> [WHAT TO PRODUCE]: Only the text is wanted; write out each record below exactly and exclude all pictures.
GIVEN DATA Block Start
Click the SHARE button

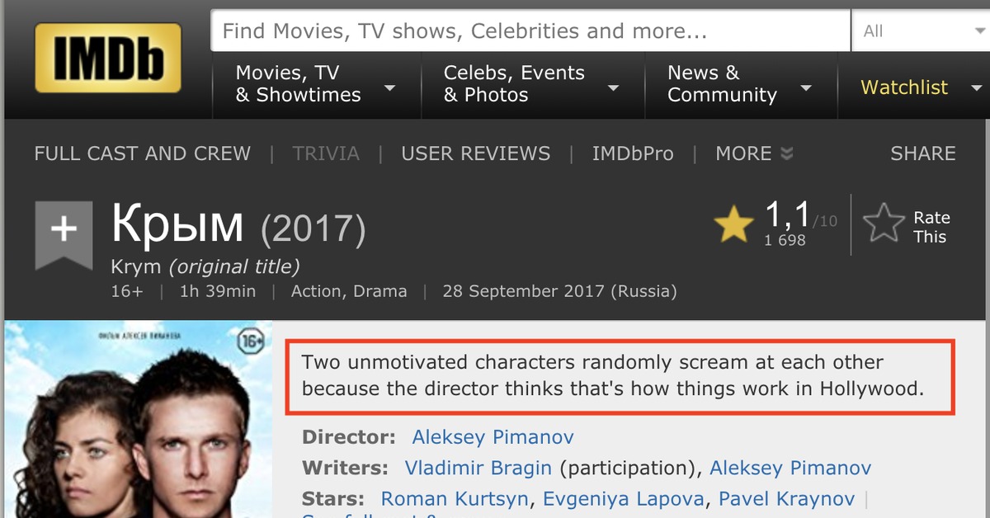pos(922,153)
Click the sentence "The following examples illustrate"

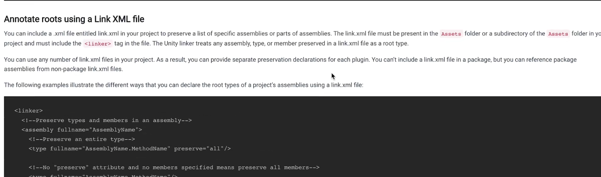pos(184,85)
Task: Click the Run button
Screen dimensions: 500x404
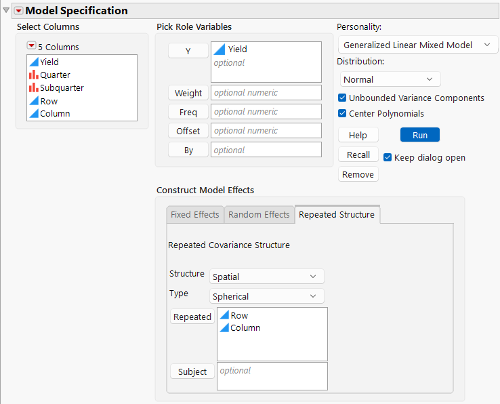Action: [419, 135]
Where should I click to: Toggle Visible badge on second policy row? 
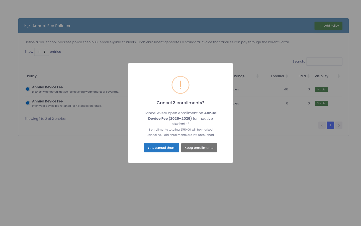click(x=321, y=103)
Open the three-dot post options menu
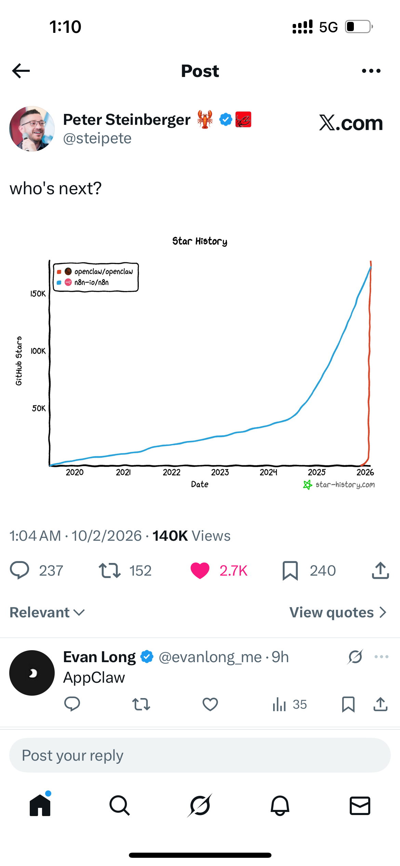Screen dimensions: 400x866 [371, 71]
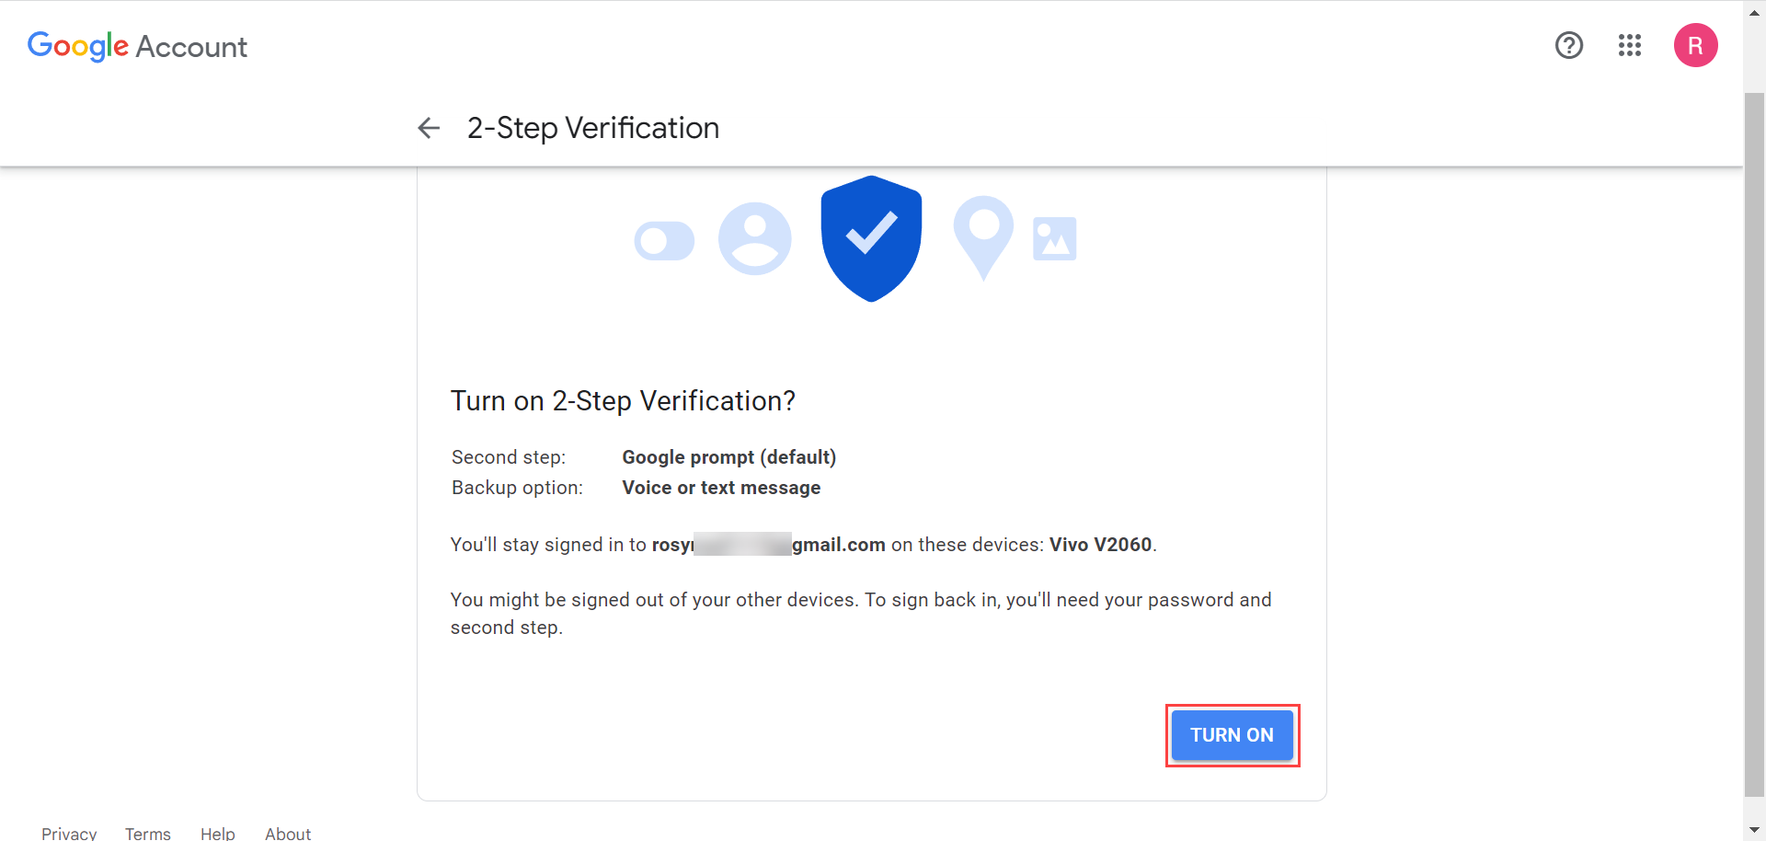Click the help question mark icon

coord(1568,45)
GIVEN DATA Block End
> [SOLUTION FOR THIS TASK]:
Click the SHARE button

pos(922,153)
Click the sentence "The following examples illustrate"

pos(184,85)
Task: Click the Run button
Screen dimensions: 500x404
Action: [419, 135]
Where should I click to: Toggle Visible badge on second policy row? 
click(x=321, y=103)
Open the three-dot post options menu
Screen dimensions: 400x866 [371, 71]
Click the help question mark icon

coord(1568,45)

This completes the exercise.